Have you seen the new Subway life coach helmet commercial? It’s easy to check out on YouTube and see what you think. Life coaching is not often the focus of a commercial, so it’s worth a look.
What is the Subway Life Coach Helmet Commercial?
The new Subway life coach helmet commercial starts with a couple eating at Subway. The man is wearing a helmet, which he describes as his life coach. With the old theme song from Monty Python in the background, the man is then shown going through the day wearing his helmet. The voice in the helmet barks orders at him to make good choices – get up early, use the stairs, talk to the pretty girl, don’t eat that bad food. It’s the attempt to eat bad food that leads to the point of the commercial: “you don’t need a life coach – Subway makes better choices easy.”
Will the Subway Commercial Have an Effect on the Coaching Industry?
Though the commercial basically states that you don’t need a life coach to make the right lifestyle choices, and the life coach in the commercial (a voice inside a helmet) is a parody of what a real life coach does, this new Subway TV spot may not be bad news at all for the coaching industry.
There is no such thing as bad publicity, the old adage goes. Is this true? Did BP enjoy all the publicity after their catastrophic oil spill in the Gulf? Did Toyota, once known for extraordinary quality, enjoy all the bad publicity their stuck accelerators brought? But, this new Subway life coach helmet commercial is not anything close to that type of bad publicity – those involves deaths and environmental disaster – this is just a obnoxious life coach! A million Subway life coach helmet commercials wouldn’t do that kind of damage!
In this commercial, coaching comes across as a bit obnoxious and perhaps a bit silly. No big deal. Those who have had life coaching may laugh, but they will still rely on their own experiences, and not this commercial, when forming opinions about the industry. No harm, no foul for those who have used a life coach.
For people who have not had experience with life coaching, or who have never heard of it (what planet have they been living on?), this commercial could certainly validate the claim that there is no such thing as bad publicity.
Alan Sorensen, an economics professor at Stanford University’s Graduate School of Business published a study in Marketing Science on book reviews in the New York Times. The study found that good reviews for well-known authors boosted sales by over 40 percent, while a negative review caused sales to drop by 15 percent.
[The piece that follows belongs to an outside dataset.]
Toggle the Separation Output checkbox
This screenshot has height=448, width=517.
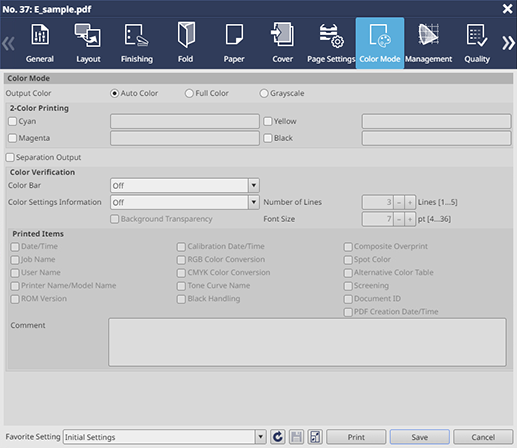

However, for unknown authors, it didn’t matter if the reviews were positive or negative, just the fact that the book was reviewed pushed sales up by 33 percent.
Let’s Cheer Subway For Using a Life Coach in a Commercial
It seems likely that people who have used life coaches will not be swayed one way or the other by a silly commercial, and it is possible that bad publicity, and this is merely silly publicity, may actually be better than no publicity. The Subway life coach helmet commercial will probably not do any harm to the coaching industry, and life coaches should have a little fun with the ad – they can even use it in their sessions (show the commercial, have a helmet the client can wear, etc) to get a laugh and lighten the mood.
Perhaps coaches should put on an old football helmets and go to Subway for lunch. Maybe the next Subway life coach helmet commercial will feature real life coaches poking a little good-natured fun at themselves while generating some more of that valuable publicity!